This is a weird incidence of me really preferring a sequel to the original, “Unicorn Night Sleep Tight” is the sequel to “Unicorn Day” which was fine but it never really stole our hearts to be perfectly honest. “Unicorn Night” however, has become a fast favourite in our household. My kids just love this book, it’s one of my 3 year old’s go to bedtime picks. it’s a cute rhyming read aloud, and perfect for bed.

“A Pizza with Everything on it” Kyle Scheel and Andrew J. Pizza from Chronicle Kids Books

“A Pizza with Everything on it” is completely ridiculous. A kid and his dad make a pizza, but they have to put EVERYTHING on it, and they really explore the boundaries of that. I will be honest, I really questioned the physics behind the pizza dough continuing to expand when they started adding like, cars and things on it, but I think I need to let go of that. It’s one kids will enjoy and, the illustration is really full of personality.
“My School Unicorn” by Willow Evans and Tom Knight from Simon Kids

One little girl is nervous about starting kindergarten, but as luck would have it the school uniform store also provides a handy little school unicorn to lend emotional support. This story was adorable, my kids were confused about why the girl had to return the unicorn, and honestly I kind of wish they got to stay friends forever too. Either way, very cute, very colourful, fun read aloud.

“Room for Everyone” Naaz Khan & Simon Kids

“Room for Everyone” is an instant classic in my opinion, fast paced, colourful, fun read aloud.
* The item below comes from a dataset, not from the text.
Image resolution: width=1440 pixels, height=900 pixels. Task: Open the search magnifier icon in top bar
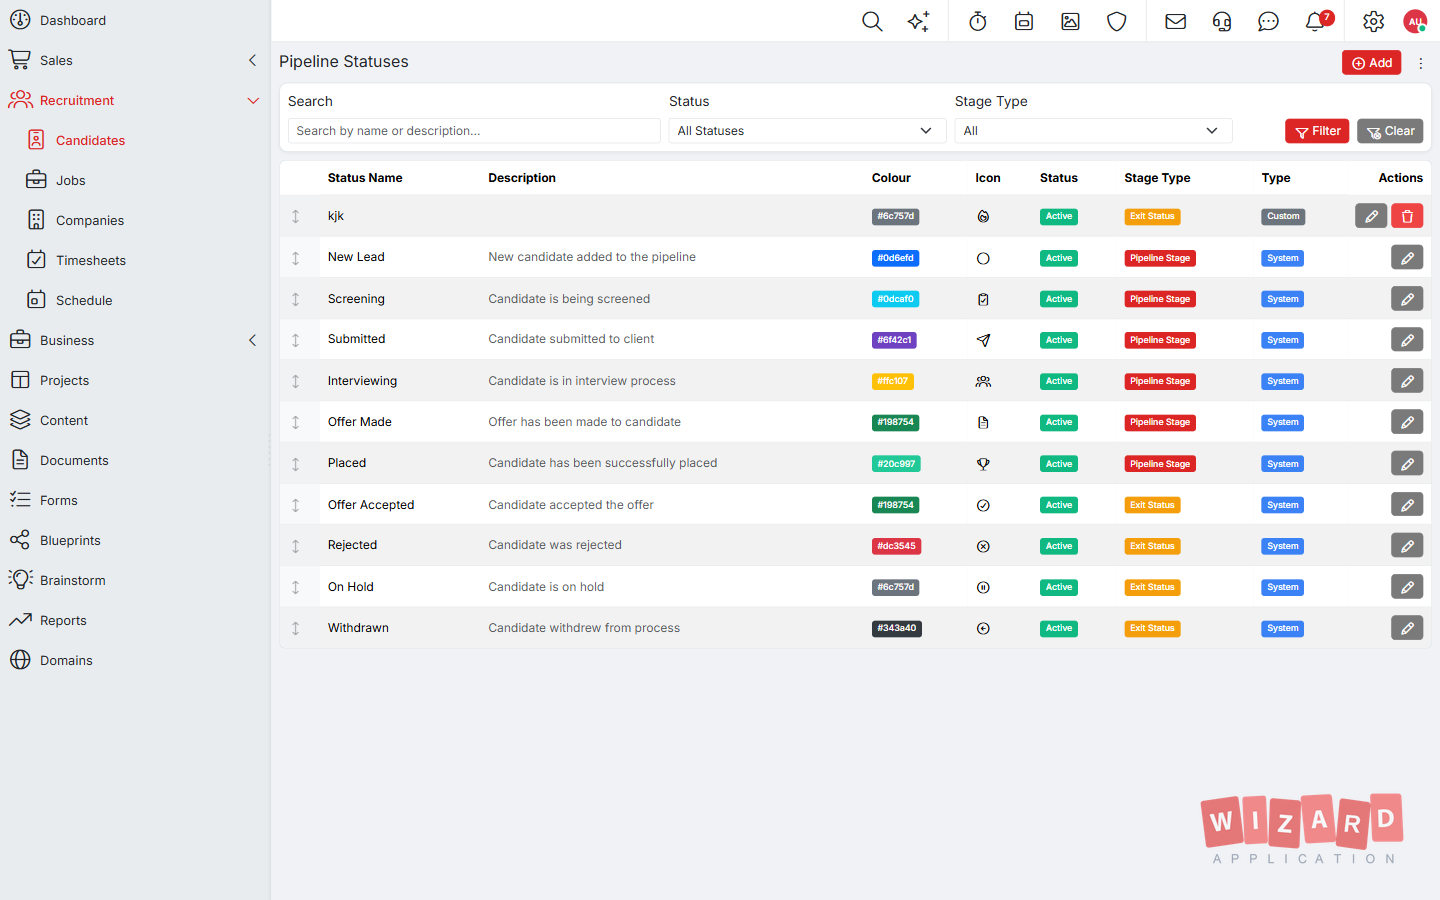[872, 21]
With a structure that really is reminiscent of classic folk tales. It’s beautifully written, wonderfully illustrated, and tons of fun for readers.
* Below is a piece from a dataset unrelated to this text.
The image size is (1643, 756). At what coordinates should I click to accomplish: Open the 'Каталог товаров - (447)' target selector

“Wolfboy” by Andy Harkness

“Wolfboy” is truly a delightful book, with it’s unusual plasticine illustration, that are fun and unique and a story that’s charming with a sweet twist at the end that readers will have a laugh at. Adorable.

Posted in Anti-Gift Guide, Uncategorized

Why are most Gift Guides so Arbitrary?: More Books Less Crap 4

Most gift guides seem completely arbitrary, whether it’s a book guide or a toy guide, what do we look for in a guide that’s responsive to kids’ personalities?
I’ve never bought anything my kids liked from an age based gift guide. All Flops. I should’ve asked ‘do my kids like trains?’ Not ‘are they two years old?’ What a waste!
Any guides that distinguish between binary gender are awful. Who are building toys for? ids who like building! Toys have no gender!
Age relation to developmental stage is not universal. Puzzle complexity, for example is about what a kid is ready for, and that is personal. And you might say, but what about choking hazards! Well yes naturally safety is one issue, but skill development is a completely different thing. Also five year olds who put crap in their mouth can choke just as much as a two year old.
If we’re going to use random criteria to assign toy recommendations then we might as well make the categories fun…
Kid’s gift guide based on their Zodiac! Because why the hell not? Gemini Kids gifts!
Or Personality type gift guide?…Am I on to something?
Enneagram Kids gift Guide? Wouldn’t this make more sense?
OK but how do I find a useful guide?

Look for a guide where:

-the writer has tried the actual products and tells you about how their real kids used them. Helpful if you can tell if that kid’s personality aligns with the kid you are buying for.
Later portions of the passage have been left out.